Central to the plot are the futuwwat (strongmen) who control the alley and exact protection money from the people. The successive heroes overthrow the strongmen of their time, but in the next generation new strongmen spring up and things are as bad as ever. Arafa tries to use his knowledge of explosives to destroy the strongmen, but his attempts to discover Gabalawi's secrets leads to the death of the old man (though he does not directly kill him). The Chief Strongman guesses the truth and blackmails Arafa into helping him to become the dictator of the whole Alley. The book ends, after the murder of Arafa, with his friend searching in a rubbish tip for the book in which Arafa wrote his secrets. The people say "Oppression must cease as night yields to day. We shall see the end of tyranny and the dawn of miracles."

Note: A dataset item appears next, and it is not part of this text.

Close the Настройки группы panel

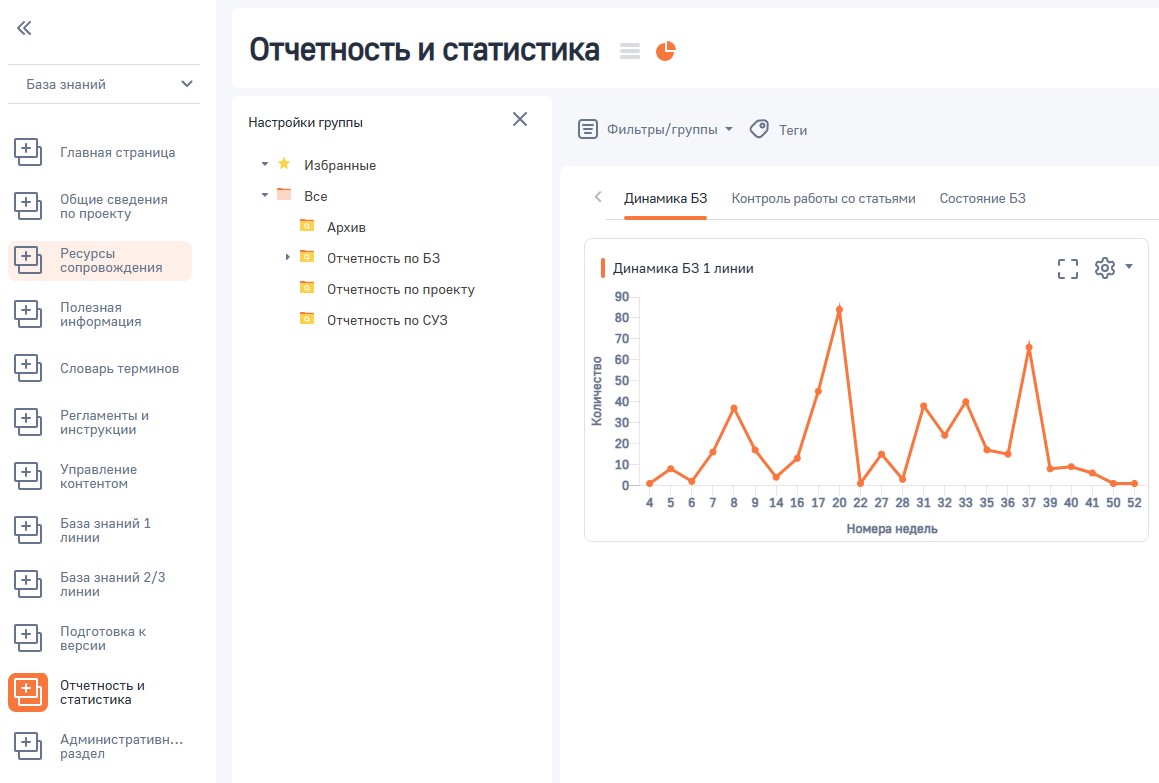point(519,118)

== Reviews and interpretations ==

The book version of the material reflects the Middle Eastern story telling tradition dating back to One Thousand and One Nights. Mahfouz later published a book, Arabian Nights and Days: a Novel, that is based on characters derived from One Thousand and One Nights. Mahfouz uses the novel form in this work rather than the story form more common in Middle Eastern writing. He read Western literature widely and is considered one of the writers responsible for introducing the novel form in the Middle East.

Children of the Alley is a collection of novellas that originated as a newspaper serial. The protagonists vary, and the villains are variations on a theme. Mahfouz reflects on the Egyptian experience of hope in a new leader that is then dashed. None of the heroes succeed in improving the plight of their people for more than a brief period of time.

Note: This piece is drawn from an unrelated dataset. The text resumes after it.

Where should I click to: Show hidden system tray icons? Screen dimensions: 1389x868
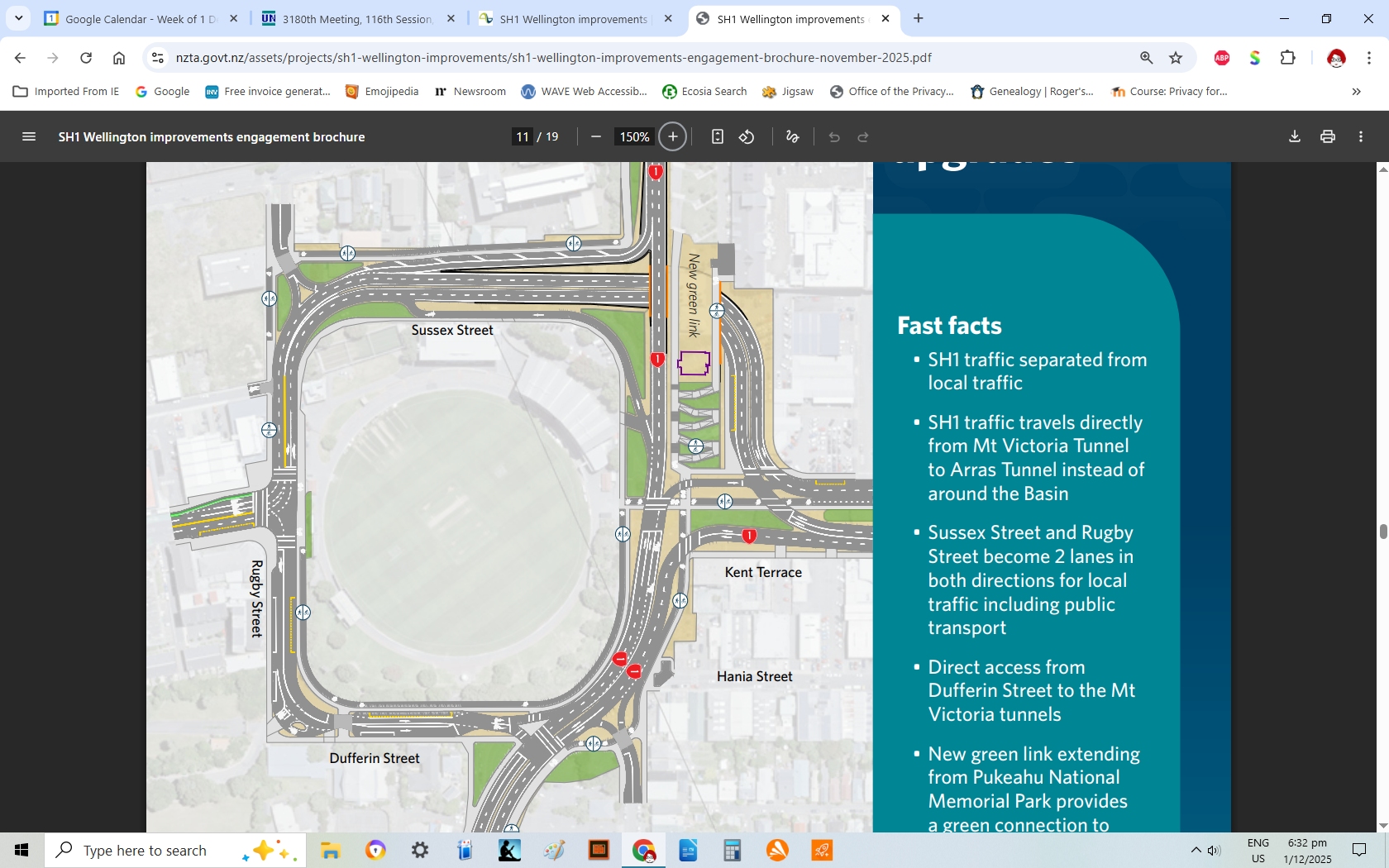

The book is pessimistic but as David Frum has pointed out ends on a positive note: "Yet the people bore the outrages steadfastly, taking refuge in patience. They held fast to hope, and whenever they were persecuted, they said, “Injustice must have an end, as day follows night. We will see the death of tyranny, and the dawn of light and miracles.”

In a New York Times review, the reviewer suggests that the book represents "man's attempt to puzzle out the mysteriousness of God and His seeming indifference to human suffering". But the most conspicuous theme is the uphill struggle of the good against the wicked and the corrupt.

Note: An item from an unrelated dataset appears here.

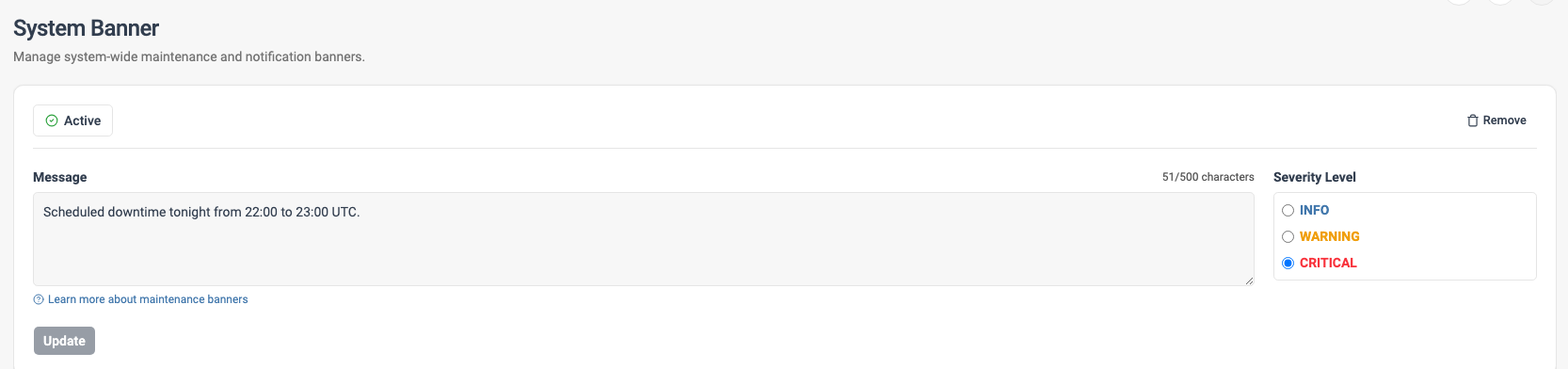The height and width of the screenshot is (369, 1568).
Task: Click the resize grip of the message box
Action: [x=1249, y=281]
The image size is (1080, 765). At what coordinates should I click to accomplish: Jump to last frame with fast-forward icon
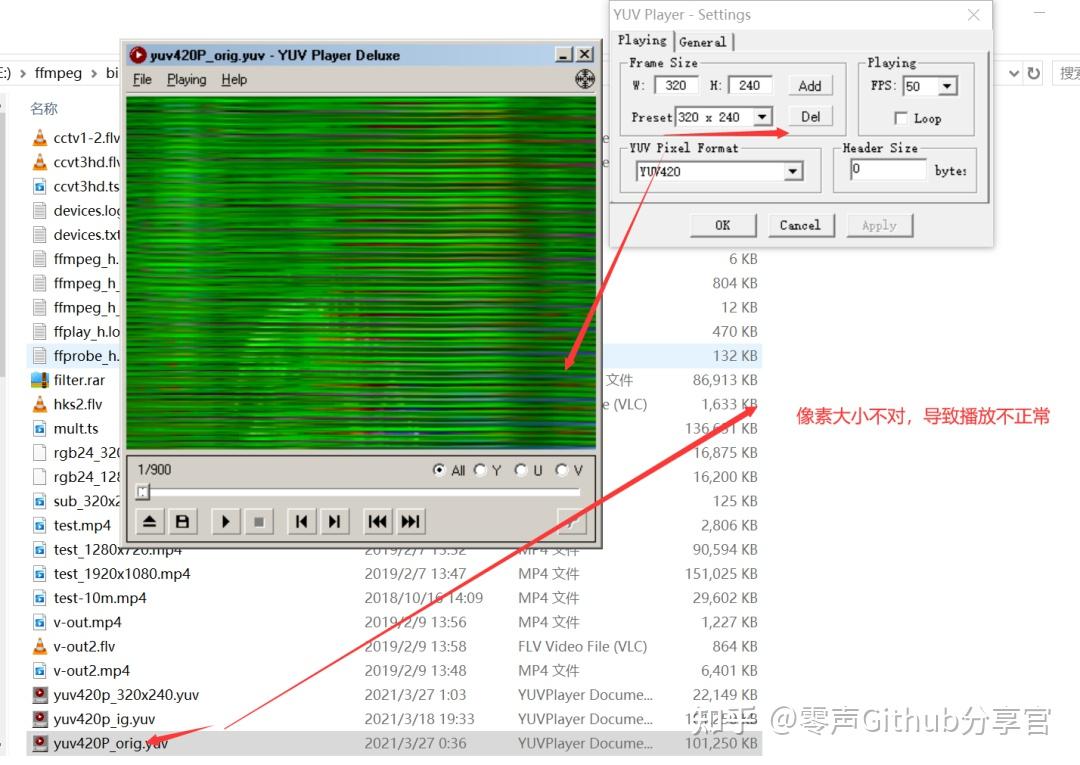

The book is heavily influenced by Arab political experience and by a lifetime spent in Cairo. Mafouz grew up in a lower middle class, devout Muslim family in Old Cairo with its medieval alleys and Coptic and Muslim alleys. Children of the Alley is set in the alleys of Old Cairo. Its portraits of leaders reflects the political history of Egypt during Mahfouz's lifetime.

==Editions==

- 1981, UK, Heinemann, 1981, paperback (as Children of Gebelawi - Stewart's translation) ISBN 0-435-99415-8.
- 1988, U.S., Three Continents Press, 1981, paperback (as Children of Gebelawi - Stewart's translation) ISBN 0-89410-654-6.
- 1990, Israel, Am Oved, Hebrew translation by David Sagiv as Children of Our Neighborhood בני שכונתנו, end notes by Sasson Somekh.
- 1996, U.S., Doubleday, 1996, hardback (as Children of the Alley - Theroux's translation) ISBN 0-385-42094-3.
- 1997, U.S., Passeggata Press, 1997, paperback (as Children of Gebelaawi - Stewart's version revised) ISBN 0-89410-818-2.